NIH Factor at General Motors

You may say that the government imposed CAFÉ is somewhat responsible for the failure of the Detroit Big Three. It is certain that Detroit brass resisted any directions from Washington, as I saw in the early 1960s. In fact, I heard that my bosses did not listen to any suggestion "Not Invented Here".

Pimping my third [A] front wheel drive X-car.

In 1960, my coworker "Chuck" was designing a car at the General Motors Engineering Staff in the Structure and Suspension (S&S) department. His car had a unitized body and a 3.5-liter V8 engine mounted crosswise under the hood, driving the front wheels. The engine was the aluminum V8 used in the Oldsmobile compact car – the F-85 Jetfire. The 2.9 liter iron 90 degree V-6 used by Buick would be available. A three-speed auto box with a torque converter handled the shifting, much smoother than the GM four-speed fluid coupling Hydramatics of that era.

The car's experimental-mule body was a slightly modified German Opel Kapitan. The whole package was almost exactly the size of the Chevy Citation introduced as a 1980 model, along with the Pontiac Phoenix, Oldsmobile Omega, Buick Skylark and Cadillac Cimarron.

Don't you agree the history of GM and the American auto industry would have changed if Chuck's car received permission to proceed? Instead, GM proceeded with development of my experimental XP-784 project. It was set up to be a coupe, sedan and the world's first raised-roof Vista Cruiser station wagon. The coupe made it into production as the 1966 Oldsmobile Toronado. I said to my boss, "Why does the world need this monster sized two door four-seat car with a huge V-8 and front wheel drive instead of the neat car Chuck was doing?"

 Basically, the Toronado, and the similar Eldorado were show-room magnets. The same E-body coupe used by Buick became the rear-drive Riviera with the cruciform (X-shaped) frame. It outsold the Toronado easily.

DOWNSIZING failure multiplied.

I came to the GMES SS department in 1955. I became, quickly the bosses' pet - good at designing then new ball-joint front suspensions and steering linkages. The air suspension systems [B] were briefly adopted with all 1958 GM cars. I can still tell you why the variable rate air springs were superior. Although the leaky things lost favor, they were the reason I became an expert designing any rear suspension without leaf springs. We tried a series of independent rear suspensions (too costly) and settled on the solid axle with the four trailing links. The air springs sat on the lower control arms, front and rear, and were sized so that coil springs would replace them if necessary.

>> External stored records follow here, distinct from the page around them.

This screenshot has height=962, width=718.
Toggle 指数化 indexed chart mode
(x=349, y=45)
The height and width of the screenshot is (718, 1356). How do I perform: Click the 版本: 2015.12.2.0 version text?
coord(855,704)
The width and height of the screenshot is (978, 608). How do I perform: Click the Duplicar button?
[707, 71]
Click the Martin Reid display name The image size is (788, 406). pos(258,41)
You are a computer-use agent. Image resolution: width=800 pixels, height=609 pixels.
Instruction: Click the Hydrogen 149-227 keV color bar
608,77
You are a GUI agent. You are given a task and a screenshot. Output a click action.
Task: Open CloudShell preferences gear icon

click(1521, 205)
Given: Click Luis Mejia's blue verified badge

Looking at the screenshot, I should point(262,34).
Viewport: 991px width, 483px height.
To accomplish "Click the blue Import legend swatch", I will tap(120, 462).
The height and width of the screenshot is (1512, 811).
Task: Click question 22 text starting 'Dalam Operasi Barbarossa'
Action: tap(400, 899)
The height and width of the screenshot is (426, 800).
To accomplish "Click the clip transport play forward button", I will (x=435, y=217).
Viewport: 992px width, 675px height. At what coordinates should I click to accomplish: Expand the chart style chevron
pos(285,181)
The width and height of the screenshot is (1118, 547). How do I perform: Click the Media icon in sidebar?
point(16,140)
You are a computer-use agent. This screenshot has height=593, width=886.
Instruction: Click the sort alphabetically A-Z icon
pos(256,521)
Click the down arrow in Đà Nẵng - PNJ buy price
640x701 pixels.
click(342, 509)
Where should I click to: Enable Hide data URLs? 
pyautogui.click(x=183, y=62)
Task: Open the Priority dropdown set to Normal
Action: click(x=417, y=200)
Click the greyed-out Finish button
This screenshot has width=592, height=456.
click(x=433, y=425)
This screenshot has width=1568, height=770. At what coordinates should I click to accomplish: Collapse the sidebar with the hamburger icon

Because I had a wide range of expertise, I was one of the groups at the Corporate Staff to evaluate several designs for a new small "compact" car to compete with imports such as the VW Beetle, British Vauxhall, German Opel and several French and Italian economy cars. We knew that Ford was planning a "Falcon", and Chrysler was getting the “Valiant” ready. The GM Pontiac division was looking at a car that became the Tempest with the "rope drive shaft" sending power from the "half-a-V8" front engine to the rear mounted independent rear suspension.

Chevrolet Engineering Center, on the East side of the railroad tracks from the GM Technical Center already had a star design: Ed Cole's 1955 overhead valve V8. In 1956, Mr. Cole wanted a "poor man's Porsche" – a small car with a flat air-cooled six-cylinder engine in the back driving an independent rear suspension. That rear-mounted transmission and swing axle system was to be shared with Pontiac's Tempest.

It did not take long for engineers to realize that the Corvair, like the VW, the Renault Dauphine, and the Fiat 500 was a poor handling car. The combination of rear weight (mass) bias and the swing axle rear suspension made for rapid onset of oversteer[C] in sharp turns, with a great risk of overturning. The SS department recommend using a genuinely independent rear suspension modeled on the one used on the 1963 Corvette Stingray. Of course, it was too expensive – they said then. It was adopted for the 1965 model Corvair, too late to save its reputation. As early as 1957 word was coming back from the Proving Grounds at Milford, that the Corvair prototypes were bad. Nevertheless, no one was willing to offend Ed Cole by saying that Chevy should not put that car on the market in the fall of 1959.    

You may think that criticism from Ralph Nader killed the Corvair. Insiders knew there were more reasons to discontinue the car until the better 1965 model was ready. The real killer was the 1965 Ford Mustang. It was more than a fancy Falcon. It had a real trunk and heater, a three-speed automatic, and an available V-8 engine. 

Chevy rushed to get back into the compact car market with the Chevy II Nova. The four cylinder 2.5 liter engine was so puny that I could kill the engine at idle by turning on the air conditioner and turning the steering wheel rapidly to load the power steering pump. This thing shared the two-speed Powerglide automatic transmission with other Chevrolets. This pitiful car was ugly to boot.